TEXT SHOWN |

########

Jetlee, produced by Clap Entertainment's Chiranjeevi (Cherry) and Hemalatha Pedamallu, was released in theatres today. In this section, we are going to review the latest box office release.

Plot:

The story unfolds on a passenger flight carrying a fugitive billionaire named Prajapathi (Ajay). Onboard is a puzzled, talkative, noisy young man (Satya) who has forgotten his recent memory. He is lost and has no idea who he really is. His fellow passengers are confused, too. They keep mistaking him for a world-renowned visually-impaired doctor named Ved Vyas. As he tries to survive murder attempts and accidents, Vyas must figure out his past before it is too late. He is the unintentional key to exposing the powerful people behind the theft.

Performances:

Satya delivers an applause-worthy performance as the confused yet lethal lead. He captures the vulnerability of a man lost in a fake identity perfectly. His dialogue delivery is gradually evolving, film after film.

Ajay is understated in his negative role, inviting self-aware ridicule. Vennela Kishore, as a passenger who takes Ved Vyas' words at face value, is fun to watch. Rhea Singha is the only prominent female character and she is good as someone who navigates her security-related job and the advances of a "double agent". Harsha Chemudu, as a pilot, is wasted. Gundu Sudarshan plays a Dubai man who is hilarious in the scene where he records a video just before his 'death'. Kabir Duhan Singh is routine.

Technical aspects:

Kaala Bhairava’s background score is decent. It's never intrusive. However, the lack of song routines exacerbates the monotony. Suresh Sarangam uses the cramped aircraft space (it is a set) well. The visuals feel expansive despite the setting. Karthika Srinivas ensures the editing is snappy. Wing Chun Anji’s action choreography is not inventive. The production design by Narni Srinivas makes the mid-air setting feel not too unnatural.

Post-Mortem:

Ritesh Rana crafts a screenplay that never slows down. At 110 minutes, the film is pacy. And, for most part, the jokes keep coming in too fast. It almost becomes impossible to keep a track of the humour density in the first half.

The second hour turns somewhat messy, and the experience is made all the more turbulent by the absence of fun moments for the first 30 minutes following the interval. The use of too many English-language words alienates the rural audience and the impatient multiplex cine-goer. At one point, on the pretext of maintaining authenticity, the characters indulge in technical jargon (this script was originally meant to be a serious-minded aviation thriller).

A crippling demerit is that the identity chaos of Satya's character feels bloated. His character's confusion is the engine on which the film runs. So, the lengthening of the element did make sense. Yet, without a pause, the film keeps at it. This tests the audience's patience a bit despite Satya's extremely likeable performance. You have to use extra grey cells just to figure out which lines being spoken by the characters are really meant by them and which are not. Satya's character says he is a double agent, but does he really mean it? The question is eventually answered, but by then, the film has bombarded you with ten one-liners and two meta references that are too many to soak into. Some episodes didn't deserve a place in an intelligent parodic film like Jetlee. The "bomb threat" episode is one of them.

In an industry where satire is almost a dead storytelling genre, it's good that Ritesh Rana uses it to expose the reality of dishonest journalism, for example. Getup Srinu plays a news presenter working for a TV channel run by a complete fraud. In a comical bulletin, he asks the readers why would his boss flee to Dubai where the cost of living is too high.

Closing Remarks:

Jetlee is a pacy satire that succeeds largely due to Satya’s brilliant comedic timing and Ritesh Rana’s sharp wit. While the film’s "identity chaos" plot gets a bit overstretched in the second half and the technical jargon might distance some viewers, it has its moments.

########

GIVEN ENTRIES |
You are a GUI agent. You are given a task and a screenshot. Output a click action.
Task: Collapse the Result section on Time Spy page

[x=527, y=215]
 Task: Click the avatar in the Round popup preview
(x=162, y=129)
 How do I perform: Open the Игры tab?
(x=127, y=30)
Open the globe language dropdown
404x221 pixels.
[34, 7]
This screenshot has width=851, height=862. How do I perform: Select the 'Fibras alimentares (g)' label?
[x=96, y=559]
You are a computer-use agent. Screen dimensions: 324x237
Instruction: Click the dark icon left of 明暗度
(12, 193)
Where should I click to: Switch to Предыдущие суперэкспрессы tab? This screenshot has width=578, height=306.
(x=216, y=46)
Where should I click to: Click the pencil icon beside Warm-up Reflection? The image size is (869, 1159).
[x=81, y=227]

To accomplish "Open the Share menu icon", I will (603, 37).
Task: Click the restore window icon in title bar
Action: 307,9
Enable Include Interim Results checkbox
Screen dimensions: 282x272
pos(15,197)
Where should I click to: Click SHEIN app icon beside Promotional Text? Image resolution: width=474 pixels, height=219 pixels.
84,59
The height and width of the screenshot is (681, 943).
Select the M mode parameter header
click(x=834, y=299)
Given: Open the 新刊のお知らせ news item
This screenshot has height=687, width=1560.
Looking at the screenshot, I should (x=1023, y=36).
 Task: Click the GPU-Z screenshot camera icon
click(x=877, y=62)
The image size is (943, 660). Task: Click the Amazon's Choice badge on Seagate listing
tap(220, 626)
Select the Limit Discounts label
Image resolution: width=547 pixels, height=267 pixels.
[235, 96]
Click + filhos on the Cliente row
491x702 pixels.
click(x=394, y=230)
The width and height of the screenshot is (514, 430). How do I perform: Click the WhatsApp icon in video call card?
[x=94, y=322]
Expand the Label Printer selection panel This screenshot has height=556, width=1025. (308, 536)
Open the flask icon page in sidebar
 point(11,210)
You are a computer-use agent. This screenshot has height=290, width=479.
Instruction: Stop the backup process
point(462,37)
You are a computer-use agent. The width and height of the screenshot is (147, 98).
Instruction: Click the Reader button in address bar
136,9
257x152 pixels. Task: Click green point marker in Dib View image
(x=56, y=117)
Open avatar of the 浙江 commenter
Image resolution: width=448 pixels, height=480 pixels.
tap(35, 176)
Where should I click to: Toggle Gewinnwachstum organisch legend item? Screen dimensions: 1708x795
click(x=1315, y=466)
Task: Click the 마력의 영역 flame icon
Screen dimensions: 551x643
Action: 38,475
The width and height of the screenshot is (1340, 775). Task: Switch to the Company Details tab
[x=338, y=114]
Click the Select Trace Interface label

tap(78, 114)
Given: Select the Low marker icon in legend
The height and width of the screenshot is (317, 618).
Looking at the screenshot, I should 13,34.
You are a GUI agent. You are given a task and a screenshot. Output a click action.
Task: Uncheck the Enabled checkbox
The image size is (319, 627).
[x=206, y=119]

########

TASK STATEMENT |
Starting at the words "Jetlee, produced by" and stopping after "box office release.", please copy out the Jetlee review with "cinemas" swapped in for "theatres".

WRITTEN ANSWER |
Jetlee, produced by Clap Entertainment's Chiranjeevi (Cherry) and Hemalatha Pedamallu, was released in cinemas today. In this section, we are going to review the latest box office release.